My daughter, Maddie, is going to visit her dad this December.  I must admit I have felt resentful that she is going there for at least 5 months, and she’ll be out of state.  I won’t see her because her dad decided to move out of state. I have asked myself, “Why did I attract this?  What am I supposed to learn?”  The answer came to me this week.  I believe I was supposed to get my feelings of anger and resentment toward my ex stirred up again to realize I hadn’t forgiven him.

You see, I thought I had. I thought because he hadn’t triggered me much in over 3 years that was how I could tell.  Note to Self:  My indifference is not a good gauge of forgiveness. Rather, it’s easy to think I’ve forgiven when I don’t see someone regularly, giving them the opportunity to test me. I figured my ex had just vibrated out of my world and that I’d finally learned my lesson when he moved to Pennsylvania.  Not so.  Well now he has my attention again because Maddie wants to go stay with him. Plus, I just returned from a workshop in Hope, British Columbia, in which I had to do a lot of writing and presenting.

It helped me to get clear on my divorce and to realize that I’d divorced myself LONG before our actual divorce. I’d divorced myself by splintering my Soul, by betraying myself and handing over my power of choice to him.  Again and again, I let my ex make decisions for me, from my career, to my body image, to my finances, to my friendships, to my religion, and lastly, the coup de gras, giving him custody of Maddie when she wasn’t quite two years old.

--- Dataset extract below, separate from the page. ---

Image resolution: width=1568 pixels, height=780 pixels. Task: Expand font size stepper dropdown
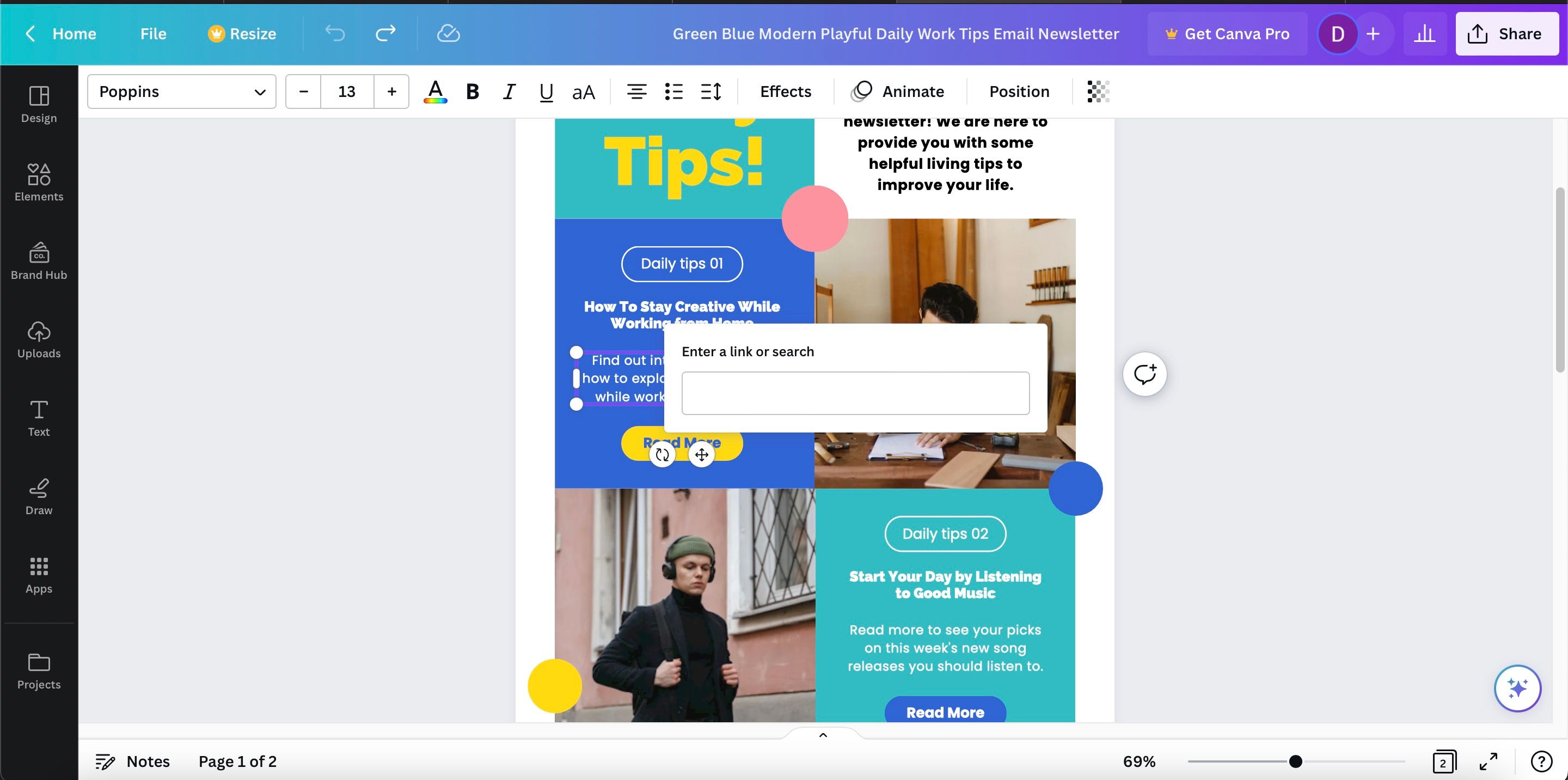(x=346, y=91)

This last thing is what finally woke me up.  I asked myself, “What is wrong with me?”  Now I know. I had divorced myself and lost my voice, my ability to express my Truth. Well, rather, than finding my voice in the relationship, I got divorced.

At the time, it felt like a life or death decision, and, in essence, it was.  Divorce him or keep betraying myself! So both of these events (Maddie leaving and my divorce workshop) have resurrected my hurt teenager within, who seems to need attention and love.  At least I’m now aware that I have some forgiving to do.  I honestly didn’t know that before.  I am grateful for this insight. Do you need to forgive someone who you really think you’ve already forgiven?

My dad falls in the same category, and I’m working on it. God bless your relationships, with yourself, with others, and with a Supreme Source of Intelligence, I call God.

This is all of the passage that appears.